2 shallots, minced
⅓ cup sherry vinegar
1 teaspoon kosher salt
1 tablespoon whole grain dijon mustard
⅔ cup grapeseed oil or mild fruity olive oil
Ground black pepper to taste
2 small golden beets
3 cups shredded red cabbage
3 cups shredded green cabbage
½ cup thinly sliced red onion
1 small carrot, grated
2 grilled boneless
skinless chicken breasts (about 12 ounces total) sliced
2 firms pears, peeled, cored, and thinly sliced
2 ounces Point Reyes blue cheese, sliced
¼ cup toasted pecan pieces
¼ cup pomegranate arils
2 tablespoons flat-leaf parsley leaves
For the vinaigrette:
For the salad:
- Make the vinaigrette: Combine shallots, vinegar, and salt in a bowl and let sit for 10 minutes. Whisk in mustard and then oil. Season with pepper.
- Make the salad: Preheat the oven to 375 degrees.
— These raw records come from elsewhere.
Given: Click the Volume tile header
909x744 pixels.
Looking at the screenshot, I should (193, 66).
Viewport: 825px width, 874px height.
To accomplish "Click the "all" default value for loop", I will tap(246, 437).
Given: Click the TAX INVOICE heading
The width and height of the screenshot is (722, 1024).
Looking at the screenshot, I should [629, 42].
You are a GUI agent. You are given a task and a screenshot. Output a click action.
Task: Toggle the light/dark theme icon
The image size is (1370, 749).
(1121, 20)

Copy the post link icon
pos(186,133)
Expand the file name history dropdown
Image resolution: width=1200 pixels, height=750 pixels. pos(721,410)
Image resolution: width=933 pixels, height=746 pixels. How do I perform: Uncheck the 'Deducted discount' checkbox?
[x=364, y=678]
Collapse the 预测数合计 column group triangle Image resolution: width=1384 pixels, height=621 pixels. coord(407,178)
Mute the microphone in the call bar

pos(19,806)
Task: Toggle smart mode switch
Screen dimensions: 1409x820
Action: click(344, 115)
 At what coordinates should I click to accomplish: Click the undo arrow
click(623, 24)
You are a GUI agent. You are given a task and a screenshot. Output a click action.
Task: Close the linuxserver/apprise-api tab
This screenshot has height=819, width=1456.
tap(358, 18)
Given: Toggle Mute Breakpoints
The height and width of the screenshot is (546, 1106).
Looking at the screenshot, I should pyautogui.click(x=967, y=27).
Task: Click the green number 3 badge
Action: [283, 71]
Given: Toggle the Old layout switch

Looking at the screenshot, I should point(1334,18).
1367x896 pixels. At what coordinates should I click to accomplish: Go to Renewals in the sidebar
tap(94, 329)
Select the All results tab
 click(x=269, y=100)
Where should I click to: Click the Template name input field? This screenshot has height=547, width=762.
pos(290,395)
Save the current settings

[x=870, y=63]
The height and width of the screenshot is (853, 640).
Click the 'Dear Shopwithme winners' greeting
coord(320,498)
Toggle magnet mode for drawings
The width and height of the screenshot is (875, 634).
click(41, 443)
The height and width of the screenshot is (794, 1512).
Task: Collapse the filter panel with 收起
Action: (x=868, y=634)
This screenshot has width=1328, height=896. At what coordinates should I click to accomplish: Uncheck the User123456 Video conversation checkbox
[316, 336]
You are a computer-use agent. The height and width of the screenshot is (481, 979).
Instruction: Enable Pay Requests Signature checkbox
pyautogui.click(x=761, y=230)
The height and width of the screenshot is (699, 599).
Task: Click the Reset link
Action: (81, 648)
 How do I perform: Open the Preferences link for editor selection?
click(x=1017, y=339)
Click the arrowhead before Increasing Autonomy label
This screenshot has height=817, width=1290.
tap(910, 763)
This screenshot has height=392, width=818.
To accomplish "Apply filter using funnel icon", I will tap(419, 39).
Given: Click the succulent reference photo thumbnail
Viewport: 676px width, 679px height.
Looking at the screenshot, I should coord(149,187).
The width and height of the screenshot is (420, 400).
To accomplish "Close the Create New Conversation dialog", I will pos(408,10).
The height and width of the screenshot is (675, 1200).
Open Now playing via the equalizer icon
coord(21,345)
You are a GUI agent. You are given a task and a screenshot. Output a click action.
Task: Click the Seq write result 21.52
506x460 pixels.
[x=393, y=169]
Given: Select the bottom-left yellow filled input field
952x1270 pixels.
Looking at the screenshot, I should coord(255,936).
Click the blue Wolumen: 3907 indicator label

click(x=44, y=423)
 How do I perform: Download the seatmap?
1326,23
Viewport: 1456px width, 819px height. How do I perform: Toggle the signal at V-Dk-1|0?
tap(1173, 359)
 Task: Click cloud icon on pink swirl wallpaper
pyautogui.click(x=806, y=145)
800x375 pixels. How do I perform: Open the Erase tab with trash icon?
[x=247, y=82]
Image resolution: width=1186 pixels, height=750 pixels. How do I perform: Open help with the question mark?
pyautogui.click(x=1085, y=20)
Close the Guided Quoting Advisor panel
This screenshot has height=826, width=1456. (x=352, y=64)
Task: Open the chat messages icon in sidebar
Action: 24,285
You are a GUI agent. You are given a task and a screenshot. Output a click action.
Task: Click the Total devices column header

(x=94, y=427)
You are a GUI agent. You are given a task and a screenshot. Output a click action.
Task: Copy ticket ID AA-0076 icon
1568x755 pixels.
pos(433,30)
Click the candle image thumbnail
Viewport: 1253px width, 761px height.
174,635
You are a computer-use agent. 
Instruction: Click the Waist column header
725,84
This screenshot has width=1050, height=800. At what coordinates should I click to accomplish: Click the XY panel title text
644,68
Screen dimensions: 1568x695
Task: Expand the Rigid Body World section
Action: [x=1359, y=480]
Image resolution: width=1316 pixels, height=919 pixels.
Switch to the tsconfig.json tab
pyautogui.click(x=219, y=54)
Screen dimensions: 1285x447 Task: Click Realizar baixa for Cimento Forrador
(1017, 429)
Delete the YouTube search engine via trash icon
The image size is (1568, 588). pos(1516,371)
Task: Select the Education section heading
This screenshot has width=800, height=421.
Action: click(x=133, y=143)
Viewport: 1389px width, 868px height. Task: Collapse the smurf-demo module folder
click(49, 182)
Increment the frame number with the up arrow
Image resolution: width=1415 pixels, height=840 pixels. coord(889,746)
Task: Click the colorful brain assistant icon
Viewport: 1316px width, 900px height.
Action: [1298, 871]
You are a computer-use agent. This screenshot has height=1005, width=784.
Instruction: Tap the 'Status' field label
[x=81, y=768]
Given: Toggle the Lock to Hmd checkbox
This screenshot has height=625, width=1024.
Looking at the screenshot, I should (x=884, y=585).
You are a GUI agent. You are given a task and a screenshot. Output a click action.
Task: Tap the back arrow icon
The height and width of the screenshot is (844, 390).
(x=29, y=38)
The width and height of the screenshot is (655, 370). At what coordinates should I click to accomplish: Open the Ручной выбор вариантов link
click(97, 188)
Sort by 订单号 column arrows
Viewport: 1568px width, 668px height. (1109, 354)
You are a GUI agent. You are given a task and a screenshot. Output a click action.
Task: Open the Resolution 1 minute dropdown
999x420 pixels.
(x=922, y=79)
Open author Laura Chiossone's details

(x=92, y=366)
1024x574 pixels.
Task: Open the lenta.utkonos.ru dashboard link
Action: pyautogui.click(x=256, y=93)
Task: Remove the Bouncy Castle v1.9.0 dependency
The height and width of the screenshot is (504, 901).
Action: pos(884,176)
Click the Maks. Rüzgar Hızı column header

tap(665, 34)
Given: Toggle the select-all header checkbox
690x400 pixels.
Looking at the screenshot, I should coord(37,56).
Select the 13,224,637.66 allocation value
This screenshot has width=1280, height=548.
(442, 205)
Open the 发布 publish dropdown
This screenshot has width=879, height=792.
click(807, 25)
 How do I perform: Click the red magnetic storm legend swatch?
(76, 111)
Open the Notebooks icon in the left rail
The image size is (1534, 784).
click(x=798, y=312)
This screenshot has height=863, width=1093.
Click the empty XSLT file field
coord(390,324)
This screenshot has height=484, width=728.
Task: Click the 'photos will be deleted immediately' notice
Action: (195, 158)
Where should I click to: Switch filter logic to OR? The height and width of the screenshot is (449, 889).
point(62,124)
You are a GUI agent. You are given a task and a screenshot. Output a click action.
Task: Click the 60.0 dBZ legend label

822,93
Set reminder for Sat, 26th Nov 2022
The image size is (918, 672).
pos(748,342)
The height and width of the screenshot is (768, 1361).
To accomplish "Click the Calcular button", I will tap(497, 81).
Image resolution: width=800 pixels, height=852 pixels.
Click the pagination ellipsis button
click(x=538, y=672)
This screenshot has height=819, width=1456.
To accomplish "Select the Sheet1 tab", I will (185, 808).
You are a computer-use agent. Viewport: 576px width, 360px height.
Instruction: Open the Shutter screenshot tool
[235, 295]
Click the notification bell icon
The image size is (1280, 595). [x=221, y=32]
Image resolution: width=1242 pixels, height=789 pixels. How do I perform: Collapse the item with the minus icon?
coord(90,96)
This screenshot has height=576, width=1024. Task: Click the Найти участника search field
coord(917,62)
Tightly wrap beets in foil and roast until tender, about 30 minutes. Unwrap and let stand until cool enough to handle. Rub off the skins and cut into thin wedges, toss with a little vinaigrette, and set aside to cool. Toss together the red cabbage, green cabbage, onion, and carrot with enough of the vinaigrette to moisten. Working in batches, cook cabbage mixture in a large skillet over medium heat, tossing with tongs until mixture is lightly wilted, about 5 minutes.
- To assemble: Divide cabbage among serving plates and top with chicken, pears, beets, blue cheese, pecans, pomegranate arils, and parsley. Drizzle with more vinaigrette and serve at once, offering any remaining vinaigrette at the table.